Reproduce verbatim the portion of the review of Run Like Crazy that starts at "The story tells" and ends at "all in one.".

Excerpt provided
:::::
Due for release 23rd May 2012, pre-order here
Simon Nash, a Booktopia founding director, read a proof copy of Run Like Crazy by Tristan Miller, and loved it. I asked him to jot down a short review:
Run Like Crazy by Tristan Miller describes the adventures a keen runner can get up to when they embark on the grueling task of running 52 marathons in 52 weeks, in 40 countries, over 7 continents. The running idea came out of the Tristan’s love of travel and the opportunity to have a strenuous “Gap Year”. After running a race in Africa, Tristan read the running magazine he was given and looked at all the marathons around the world and decided that was the best excuse to travel, see friends and partake in his adventure.
The story tells how the running was mostly a side-light to the year, meeting new and old friends at various events, juggling travel arrangements and time-frames, and the personal highlights and positive outcomes of planning and completing a year travelling became the focus of the book. A thoroughly enjoyable book, funny, emotional and heart warming all in one.
:::::
Data provided
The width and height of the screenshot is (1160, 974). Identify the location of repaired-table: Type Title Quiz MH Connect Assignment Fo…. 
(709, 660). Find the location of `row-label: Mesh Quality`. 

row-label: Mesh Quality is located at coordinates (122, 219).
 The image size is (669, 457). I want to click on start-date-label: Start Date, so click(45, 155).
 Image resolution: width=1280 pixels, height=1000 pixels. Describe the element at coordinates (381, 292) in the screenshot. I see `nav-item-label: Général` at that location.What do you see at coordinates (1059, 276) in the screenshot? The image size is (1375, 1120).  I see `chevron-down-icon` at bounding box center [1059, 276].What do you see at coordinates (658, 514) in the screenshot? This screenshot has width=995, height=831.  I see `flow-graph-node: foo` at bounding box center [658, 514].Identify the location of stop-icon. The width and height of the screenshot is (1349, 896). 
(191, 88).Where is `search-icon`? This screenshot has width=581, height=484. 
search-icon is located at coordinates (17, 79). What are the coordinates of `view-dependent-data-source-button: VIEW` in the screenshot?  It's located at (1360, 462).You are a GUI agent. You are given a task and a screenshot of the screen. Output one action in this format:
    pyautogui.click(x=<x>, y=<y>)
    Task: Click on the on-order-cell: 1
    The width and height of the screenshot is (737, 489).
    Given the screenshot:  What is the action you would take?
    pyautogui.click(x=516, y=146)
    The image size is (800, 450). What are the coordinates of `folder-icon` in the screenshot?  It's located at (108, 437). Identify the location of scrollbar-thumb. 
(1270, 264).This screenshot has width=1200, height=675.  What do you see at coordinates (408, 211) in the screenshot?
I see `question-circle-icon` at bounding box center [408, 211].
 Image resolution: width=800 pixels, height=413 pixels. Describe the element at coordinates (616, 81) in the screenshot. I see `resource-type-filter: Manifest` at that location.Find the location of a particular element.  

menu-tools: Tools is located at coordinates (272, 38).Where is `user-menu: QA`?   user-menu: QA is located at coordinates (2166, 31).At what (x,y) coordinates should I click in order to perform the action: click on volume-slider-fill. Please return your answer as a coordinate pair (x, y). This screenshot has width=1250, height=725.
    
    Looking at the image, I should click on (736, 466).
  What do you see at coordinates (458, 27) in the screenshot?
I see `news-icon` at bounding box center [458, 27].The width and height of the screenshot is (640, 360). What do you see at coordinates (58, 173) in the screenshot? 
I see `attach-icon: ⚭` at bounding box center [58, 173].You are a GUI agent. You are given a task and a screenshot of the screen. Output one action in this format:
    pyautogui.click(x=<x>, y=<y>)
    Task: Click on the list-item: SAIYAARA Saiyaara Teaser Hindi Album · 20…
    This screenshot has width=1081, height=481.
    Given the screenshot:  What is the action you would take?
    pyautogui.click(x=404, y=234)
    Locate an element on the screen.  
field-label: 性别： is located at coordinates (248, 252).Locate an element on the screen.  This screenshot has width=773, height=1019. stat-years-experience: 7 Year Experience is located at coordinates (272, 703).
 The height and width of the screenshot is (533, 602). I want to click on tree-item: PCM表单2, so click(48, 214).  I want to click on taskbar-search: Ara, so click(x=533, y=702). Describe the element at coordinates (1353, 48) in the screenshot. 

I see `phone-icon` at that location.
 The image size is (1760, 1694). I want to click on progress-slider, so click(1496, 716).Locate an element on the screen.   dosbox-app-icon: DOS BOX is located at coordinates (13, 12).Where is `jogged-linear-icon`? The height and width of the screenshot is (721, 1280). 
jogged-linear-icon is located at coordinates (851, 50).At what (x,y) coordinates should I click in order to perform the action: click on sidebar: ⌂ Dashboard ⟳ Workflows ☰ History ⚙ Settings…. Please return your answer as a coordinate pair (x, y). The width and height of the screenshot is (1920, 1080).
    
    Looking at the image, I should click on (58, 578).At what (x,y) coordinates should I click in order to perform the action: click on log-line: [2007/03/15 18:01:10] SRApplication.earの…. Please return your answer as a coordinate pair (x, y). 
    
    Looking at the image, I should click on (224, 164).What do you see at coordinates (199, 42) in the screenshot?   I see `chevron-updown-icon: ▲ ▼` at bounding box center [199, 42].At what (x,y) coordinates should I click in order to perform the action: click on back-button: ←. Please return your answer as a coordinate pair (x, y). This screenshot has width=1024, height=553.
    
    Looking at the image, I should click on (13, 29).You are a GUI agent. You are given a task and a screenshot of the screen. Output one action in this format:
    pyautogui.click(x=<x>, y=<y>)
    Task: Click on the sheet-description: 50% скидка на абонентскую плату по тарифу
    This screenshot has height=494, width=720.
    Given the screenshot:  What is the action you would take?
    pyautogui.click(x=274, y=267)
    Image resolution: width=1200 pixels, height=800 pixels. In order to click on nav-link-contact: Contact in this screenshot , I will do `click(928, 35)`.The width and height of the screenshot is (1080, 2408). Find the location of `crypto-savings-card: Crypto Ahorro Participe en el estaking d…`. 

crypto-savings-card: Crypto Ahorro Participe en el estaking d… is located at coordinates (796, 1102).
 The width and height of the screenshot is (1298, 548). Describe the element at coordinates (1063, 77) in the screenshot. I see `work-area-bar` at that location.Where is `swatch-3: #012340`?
:::::
Result
The story tells how the running was mostly a side-light to the year, meeting new and old friends at various events, juggling travel arrangements and time-frames, and the personal highlights and positive outcomes of planning and completing a year travelling became the focus of the book. A thoroughly enjoyable book, funny, emotional and heart warming all in one.